The task: Every entry below should be written out again exactly.

Stored items:
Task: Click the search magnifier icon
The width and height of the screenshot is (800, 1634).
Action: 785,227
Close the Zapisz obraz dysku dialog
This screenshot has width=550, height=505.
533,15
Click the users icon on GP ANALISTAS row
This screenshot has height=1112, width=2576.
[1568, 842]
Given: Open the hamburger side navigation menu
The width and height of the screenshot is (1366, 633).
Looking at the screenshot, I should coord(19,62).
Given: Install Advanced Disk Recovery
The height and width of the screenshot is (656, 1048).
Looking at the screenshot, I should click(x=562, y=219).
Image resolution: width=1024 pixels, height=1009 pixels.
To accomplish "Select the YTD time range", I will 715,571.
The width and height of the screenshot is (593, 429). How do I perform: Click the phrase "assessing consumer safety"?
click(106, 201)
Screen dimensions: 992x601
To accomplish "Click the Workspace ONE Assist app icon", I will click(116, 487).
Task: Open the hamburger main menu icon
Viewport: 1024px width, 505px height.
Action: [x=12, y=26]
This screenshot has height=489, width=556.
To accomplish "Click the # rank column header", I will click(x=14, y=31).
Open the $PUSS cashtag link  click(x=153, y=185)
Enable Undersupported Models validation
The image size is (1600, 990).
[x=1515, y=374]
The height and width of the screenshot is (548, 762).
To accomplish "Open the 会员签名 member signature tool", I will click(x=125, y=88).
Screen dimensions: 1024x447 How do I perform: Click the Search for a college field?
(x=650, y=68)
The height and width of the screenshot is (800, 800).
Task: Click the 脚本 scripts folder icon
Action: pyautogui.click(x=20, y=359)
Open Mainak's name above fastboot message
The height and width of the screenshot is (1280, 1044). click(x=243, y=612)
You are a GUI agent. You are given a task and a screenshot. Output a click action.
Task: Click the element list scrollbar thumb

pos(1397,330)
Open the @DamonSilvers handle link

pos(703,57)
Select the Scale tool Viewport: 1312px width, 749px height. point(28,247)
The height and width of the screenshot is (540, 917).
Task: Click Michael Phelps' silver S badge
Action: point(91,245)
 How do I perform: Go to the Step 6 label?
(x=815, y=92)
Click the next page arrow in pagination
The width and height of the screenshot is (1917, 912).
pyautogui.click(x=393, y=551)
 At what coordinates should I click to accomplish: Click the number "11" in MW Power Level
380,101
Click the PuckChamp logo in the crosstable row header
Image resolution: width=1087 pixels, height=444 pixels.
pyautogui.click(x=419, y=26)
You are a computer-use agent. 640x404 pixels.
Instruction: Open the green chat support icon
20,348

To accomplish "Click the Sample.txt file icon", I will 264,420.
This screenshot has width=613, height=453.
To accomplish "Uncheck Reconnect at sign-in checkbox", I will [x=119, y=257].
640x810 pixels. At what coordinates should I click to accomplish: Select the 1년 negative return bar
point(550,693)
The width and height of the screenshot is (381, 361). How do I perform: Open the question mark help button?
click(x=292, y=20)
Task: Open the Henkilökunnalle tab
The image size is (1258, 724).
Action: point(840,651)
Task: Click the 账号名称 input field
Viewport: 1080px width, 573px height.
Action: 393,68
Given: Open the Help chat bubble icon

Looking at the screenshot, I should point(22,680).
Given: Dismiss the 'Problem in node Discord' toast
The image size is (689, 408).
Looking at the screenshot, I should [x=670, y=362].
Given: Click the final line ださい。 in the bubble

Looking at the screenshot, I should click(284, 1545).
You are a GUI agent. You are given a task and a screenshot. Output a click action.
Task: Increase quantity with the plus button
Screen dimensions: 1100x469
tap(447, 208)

Solution:
Task: Click the search magnifier icon
The width and height of the screenshot is (800, 1634).
Action: 785,227
Close the Zapisz obraz dysku dialog
This screenshot has width=550, height=505.
533,15
Click the users icon on GP ANALISTAS row
This screenshot has height=1112, width=2576.
[1568, 842]
Given: Open the hamburger side navigation menu
The width and height of the screenshot is (1366, 633).
Looking at the screenshot, I should coord(19,62).
Given: Install Advanced Disk Recovery
The height and width of the screenshot is (656, 1048).
Looking at the screenshot, I should click(x=562, y=219).
Image resolution: width=1024 pixels, height=1009 pixels.
To accomplish "Select the YTD time range", I will 715,571.
The width and height of the screenshot is (593, 429). How do I perform: Click the phrase "assessing consumer safety"?
click(106, 201)
Screen dimensions: 992x601
To accomplish "Click the Workspace ONE Assist app icon", I will click(116, 487).
Task: Open the hamburger main menu icon
Viewport: 1024px width, 505px height.
Action: [x=12, y=26]
This screenshot has height=489, width=556.
To accomplish "Click the # rank column header", I will click(x=14, y=31).
Open the $PUSS cashtag link  click(x=153, y=185)
Enable Undersupported Models validation
The image size is (1600, 990).
[x=1515, y=374]
The height and width of the screenshot is (548, 762).
To accomplish "Open the 会员签名 member signature tool", I will click(x=125, y=88).
Screen dimensions: 1024x447 How do I perform: Click the Search for a college field?
(x=650, y=68)
The height and width of the screenshot is (800, 800).
Task: Click the 脚本 scripts folder icon
Action: pyautogui.click(x=20, y=359)
Open Mainak's name above fastboot message
The height and width of the screenshot is (1280, 1044). click(x=243, y=612)
You are a GUI agent. You are given a task and a screenshot. Output a click action.
Task: Click the element list scrollbar thumb

pos(1397,330)
Open the @DamonSilvers handle link

pos(703,57)
Select the Scale tool Viewport: 1312px width, 749px height. point(28,247)
The height and width of the screenshot is (540, 917).
Task: Click Michael Phelps' silver S badge
Action: point(91,245)
 How do I perform: Go to the Step 6 label?
(x=815, y=92)
Click the next page arrow in pagination
The width and height of the screenshot is (1917, 912).
pyautogui.click(x=393, y=551)
 At what coordinates should I click to accomplish: Click the number "11" in MW Power Level
380,101
Click the PuckChamp logo in the crosstable row header
Image resolution: width=1087 pixels, height=444 pixels.
pyautogui.click(x=419, y=26)
You are a computer-use agent. 640x404 pixels.
Instruction: Open the green chat support icon
20,348

To accomplish "Click the Sample.txt file icon", I will 264,420.
This screenshot has width=613, height=453.
To accomplish "Uncheck Reconnect at sign-in checkbox", I will [x=119, y=257].
640x810 pixels. At what coordinates should I click to accomplish: Select the 1년 negative return bar
point(550,693)
The width and height of the screenshot is (381, 361). How do I perform: Open the question mark help button?
click(x=292, y=20)
Task: Open the Henkilökunnalle tab
The image size is (1258, 724).
Action: point(840,651)
Task: Click the 账号名称 input field
Viewport: 1080px width, 573px height.
Action: 393,68
Given: Open the Help chat bubble icon

Looking at the screenshot, I should point(22,680).
Given: Dismiss the 'Problem in node Discord' toast
The image size is (689, 408).
Looking at the screenshot, I should [x=670, y=362].
Given: Click the final line ださい。 in the bubble

Looking at the screenshot, I should click(284, 1545).
You are a GUI agent. You are given a task and a screenshot. Output a click action.
Task: Increase quantity with the plus button
Screen dimensions: 1100x469
tap(447, 208)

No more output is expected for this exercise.